For each line below that contains the word "score", make a copy.

----------

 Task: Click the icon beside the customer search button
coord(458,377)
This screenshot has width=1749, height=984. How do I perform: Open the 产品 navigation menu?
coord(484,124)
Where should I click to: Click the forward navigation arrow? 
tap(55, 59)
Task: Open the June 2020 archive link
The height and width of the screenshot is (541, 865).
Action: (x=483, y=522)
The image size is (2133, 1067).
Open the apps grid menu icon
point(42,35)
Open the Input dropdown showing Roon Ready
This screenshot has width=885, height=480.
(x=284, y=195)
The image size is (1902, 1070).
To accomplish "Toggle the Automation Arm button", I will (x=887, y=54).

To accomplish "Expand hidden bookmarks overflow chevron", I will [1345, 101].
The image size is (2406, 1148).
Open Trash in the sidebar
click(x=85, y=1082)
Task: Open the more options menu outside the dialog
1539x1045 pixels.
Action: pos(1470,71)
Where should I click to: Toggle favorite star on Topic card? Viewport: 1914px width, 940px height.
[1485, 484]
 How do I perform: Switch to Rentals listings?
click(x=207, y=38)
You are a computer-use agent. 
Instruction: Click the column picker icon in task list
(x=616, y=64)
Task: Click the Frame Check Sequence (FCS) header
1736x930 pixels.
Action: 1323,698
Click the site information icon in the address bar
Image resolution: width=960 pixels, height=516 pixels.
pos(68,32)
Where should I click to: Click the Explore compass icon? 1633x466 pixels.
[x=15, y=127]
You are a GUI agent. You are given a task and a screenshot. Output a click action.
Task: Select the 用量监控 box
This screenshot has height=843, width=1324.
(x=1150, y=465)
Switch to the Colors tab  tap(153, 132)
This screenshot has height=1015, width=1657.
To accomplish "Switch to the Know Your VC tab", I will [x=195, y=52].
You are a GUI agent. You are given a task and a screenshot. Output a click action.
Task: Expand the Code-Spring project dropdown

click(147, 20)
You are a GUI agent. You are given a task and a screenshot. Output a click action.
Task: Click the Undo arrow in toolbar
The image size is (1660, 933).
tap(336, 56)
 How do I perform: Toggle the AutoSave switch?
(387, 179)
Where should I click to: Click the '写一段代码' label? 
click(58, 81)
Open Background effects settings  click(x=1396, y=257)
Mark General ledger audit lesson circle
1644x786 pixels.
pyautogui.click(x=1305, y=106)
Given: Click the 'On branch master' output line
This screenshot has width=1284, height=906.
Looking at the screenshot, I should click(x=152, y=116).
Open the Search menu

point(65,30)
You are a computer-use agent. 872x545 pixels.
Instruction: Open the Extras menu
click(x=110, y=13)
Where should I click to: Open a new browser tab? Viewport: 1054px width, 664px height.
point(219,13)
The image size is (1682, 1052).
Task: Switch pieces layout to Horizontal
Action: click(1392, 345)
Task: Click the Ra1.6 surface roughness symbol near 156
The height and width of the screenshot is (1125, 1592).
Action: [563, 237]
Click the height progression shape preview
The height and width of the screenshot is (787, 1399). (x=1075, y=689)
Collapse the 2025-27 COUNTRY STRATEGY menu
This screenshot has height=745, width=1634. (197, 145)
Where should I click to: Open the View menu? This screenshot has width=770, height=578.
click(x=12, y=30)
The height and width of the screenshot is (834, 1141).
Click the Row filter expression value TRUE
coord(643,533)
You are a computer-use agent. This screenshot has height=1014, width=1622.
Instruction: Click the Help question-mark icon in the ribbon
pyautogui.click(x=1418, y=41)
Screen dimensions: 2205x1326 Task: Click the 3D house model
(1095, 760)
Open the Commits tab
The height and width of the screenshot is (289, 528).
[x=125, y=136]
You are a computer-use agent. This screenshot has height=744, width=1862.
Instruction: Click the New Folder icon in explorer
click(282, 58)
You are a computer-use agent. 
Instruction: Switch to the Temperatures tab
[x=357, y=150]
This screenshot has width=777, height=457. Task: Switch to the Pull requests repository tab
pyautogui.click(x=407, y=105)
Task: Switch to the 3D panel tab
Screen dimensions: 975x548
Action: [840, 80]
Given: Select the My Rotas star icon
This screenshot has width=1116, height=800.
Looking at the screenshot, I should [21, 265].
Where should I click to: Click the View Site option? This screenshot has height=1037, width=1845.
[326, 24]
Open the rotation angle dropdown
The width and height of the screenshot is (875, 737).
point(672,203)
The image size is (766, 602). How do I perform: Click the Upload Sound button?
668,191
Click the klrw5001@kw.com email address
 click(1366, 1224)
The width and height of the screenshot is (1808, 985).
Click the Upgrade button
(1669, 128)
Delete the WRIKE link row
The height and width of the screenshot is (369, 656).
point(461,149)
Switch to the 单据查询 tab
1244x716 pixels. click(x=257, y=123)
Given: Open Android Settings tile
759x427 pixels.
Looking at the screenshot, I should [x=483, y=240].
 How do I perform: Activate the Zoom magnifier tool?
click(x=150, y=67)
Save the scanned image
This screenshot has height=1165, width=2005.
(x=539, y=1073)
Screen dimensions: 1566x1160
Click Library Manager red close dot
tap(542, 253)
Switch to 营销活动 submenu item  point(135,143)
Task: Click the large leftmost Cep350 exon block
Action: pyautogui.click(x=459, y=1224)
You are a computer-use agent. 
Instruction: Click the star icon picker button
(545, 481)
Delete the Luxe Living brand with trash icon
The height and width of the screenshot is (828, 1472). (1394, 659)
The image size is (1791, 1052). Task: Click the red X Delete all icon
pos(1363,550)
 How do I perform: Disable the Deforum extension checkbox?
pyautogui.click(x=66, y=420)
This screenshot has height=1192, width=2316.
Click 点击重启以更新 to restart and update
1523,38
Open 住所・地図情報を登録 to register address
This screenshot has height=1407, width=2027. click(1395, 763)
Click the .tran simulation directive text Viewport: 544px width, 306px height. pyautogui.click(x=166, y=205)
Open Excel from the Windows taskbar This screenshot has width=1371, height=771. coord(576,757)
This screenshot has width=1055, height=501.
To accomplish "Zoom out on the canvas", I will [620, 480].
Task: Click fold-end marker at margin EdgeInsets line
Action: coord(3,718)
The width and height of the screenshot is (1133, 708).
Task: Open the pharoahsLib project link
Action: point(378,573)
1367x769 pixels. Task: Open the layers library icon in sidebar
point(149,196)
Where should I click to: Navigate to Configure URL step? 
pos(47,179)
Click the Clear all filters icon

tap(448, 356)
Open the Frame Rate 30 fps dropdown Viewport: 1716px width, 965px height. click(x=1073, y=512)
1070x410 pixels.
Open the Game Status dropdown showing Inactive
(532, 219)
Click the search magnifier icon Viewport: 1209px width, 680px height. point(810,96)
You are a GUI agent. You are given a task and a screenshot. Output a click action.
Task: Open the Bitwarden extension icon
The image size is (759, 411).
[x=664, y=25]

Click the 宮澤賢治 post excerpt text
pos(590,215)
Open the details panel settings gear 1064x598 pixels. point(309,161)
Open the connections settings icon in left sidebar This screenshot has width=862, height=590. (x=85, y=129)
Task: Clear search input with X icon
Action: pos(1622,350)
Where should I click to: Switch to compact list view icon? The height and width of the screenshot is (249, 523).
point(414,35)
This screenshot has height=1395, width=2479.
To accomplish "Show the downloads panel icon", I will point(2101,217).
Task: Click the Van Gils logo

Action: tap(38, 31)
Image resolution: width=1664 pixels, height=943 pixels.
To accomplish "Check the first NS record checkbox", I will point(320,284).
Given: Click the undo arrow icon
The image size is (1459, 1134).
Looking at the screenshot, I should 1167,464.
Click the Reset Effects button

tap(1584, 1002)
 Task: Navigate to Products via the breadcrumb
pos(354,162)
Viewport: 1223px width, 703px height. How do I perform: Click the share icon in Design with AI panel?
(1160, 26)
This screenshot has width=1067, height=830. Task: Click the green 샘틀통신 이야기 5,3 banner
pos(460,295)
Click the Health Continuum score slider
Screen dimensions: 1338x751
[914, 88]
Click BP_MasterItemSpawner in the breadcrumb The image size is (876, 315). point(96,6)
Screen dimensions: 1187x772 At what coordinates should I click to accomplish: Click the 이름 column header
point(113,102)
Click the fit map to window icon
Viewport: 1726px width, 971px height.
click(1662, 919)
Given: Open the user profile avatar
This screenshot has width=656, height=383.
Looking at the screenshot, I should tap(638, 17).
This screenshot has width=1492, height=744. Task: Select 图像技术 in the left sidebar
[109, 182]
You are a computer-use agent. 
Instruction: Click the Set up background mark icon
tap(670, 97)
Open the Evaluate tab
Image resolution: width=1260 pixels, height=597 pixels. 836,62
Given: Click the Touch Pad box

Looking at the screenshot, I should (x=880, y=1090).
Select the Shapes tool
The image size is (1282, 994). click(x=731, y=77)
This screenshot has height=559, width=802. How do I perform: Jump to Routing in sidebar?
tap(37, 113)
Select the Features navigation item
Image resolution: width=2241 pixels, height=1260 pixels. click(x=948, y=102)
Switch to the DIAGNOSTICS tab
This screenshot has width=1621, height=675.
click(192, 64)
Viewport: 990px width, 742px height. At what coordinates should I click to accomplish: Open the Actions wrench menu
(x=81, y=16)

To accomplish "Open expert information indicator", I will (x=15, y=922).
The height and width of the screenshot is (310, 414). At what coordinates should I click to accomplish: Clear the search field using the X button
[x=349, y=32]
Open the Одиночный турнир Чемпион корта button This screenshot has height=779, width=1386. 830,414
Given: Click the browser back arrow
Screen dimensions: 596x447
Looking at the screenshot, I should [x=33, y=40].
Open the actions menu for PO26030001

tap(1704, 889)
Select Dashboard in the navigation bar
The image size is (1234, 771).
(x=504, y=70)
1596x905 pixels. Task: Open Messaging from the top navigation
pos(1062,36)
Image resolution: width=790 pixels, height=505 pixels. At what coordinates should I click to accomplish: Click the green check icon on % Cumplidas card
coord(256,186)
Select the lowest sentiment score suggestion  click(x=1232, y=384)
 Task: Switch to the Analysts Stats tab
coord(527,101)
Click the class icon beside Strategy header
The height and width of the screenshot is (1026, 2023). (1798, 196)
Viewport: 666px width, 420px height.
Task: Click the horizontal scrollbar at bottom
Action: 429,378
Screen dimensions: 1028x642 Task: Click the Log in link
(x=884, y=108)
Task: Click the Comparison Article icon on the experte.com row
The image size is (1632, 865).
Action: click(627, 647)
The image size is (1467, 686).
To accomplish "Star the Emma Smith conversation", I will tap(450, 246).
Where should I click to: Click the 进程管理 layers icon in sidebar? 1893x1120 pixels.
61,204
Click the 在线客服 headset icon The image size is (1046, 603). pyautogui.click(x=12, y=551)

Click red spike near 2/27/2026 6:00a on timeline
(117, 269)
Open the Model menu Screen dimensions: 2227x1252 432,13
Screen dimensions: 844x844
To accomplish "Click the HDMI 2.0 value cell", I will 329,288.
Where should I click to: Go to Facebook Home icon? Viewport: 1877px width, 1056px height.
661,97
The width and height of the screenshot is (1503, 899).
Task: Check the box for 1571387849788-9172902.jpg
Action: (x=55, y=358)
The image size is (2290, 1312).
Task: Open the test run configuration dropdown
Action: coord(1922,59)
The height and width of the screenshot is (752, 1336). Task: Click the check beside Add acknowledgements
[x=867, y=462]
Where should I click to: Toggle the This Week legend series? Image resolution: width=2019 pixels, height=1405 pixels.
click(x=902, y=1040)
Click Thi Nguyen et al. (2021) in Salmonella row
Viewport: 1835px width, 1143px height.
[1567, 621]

----------

# RESULT OF THE TASK:
Click the Health Continuum score slider
Select the lowest sentiment score suggestion  click(x=1232, y=384)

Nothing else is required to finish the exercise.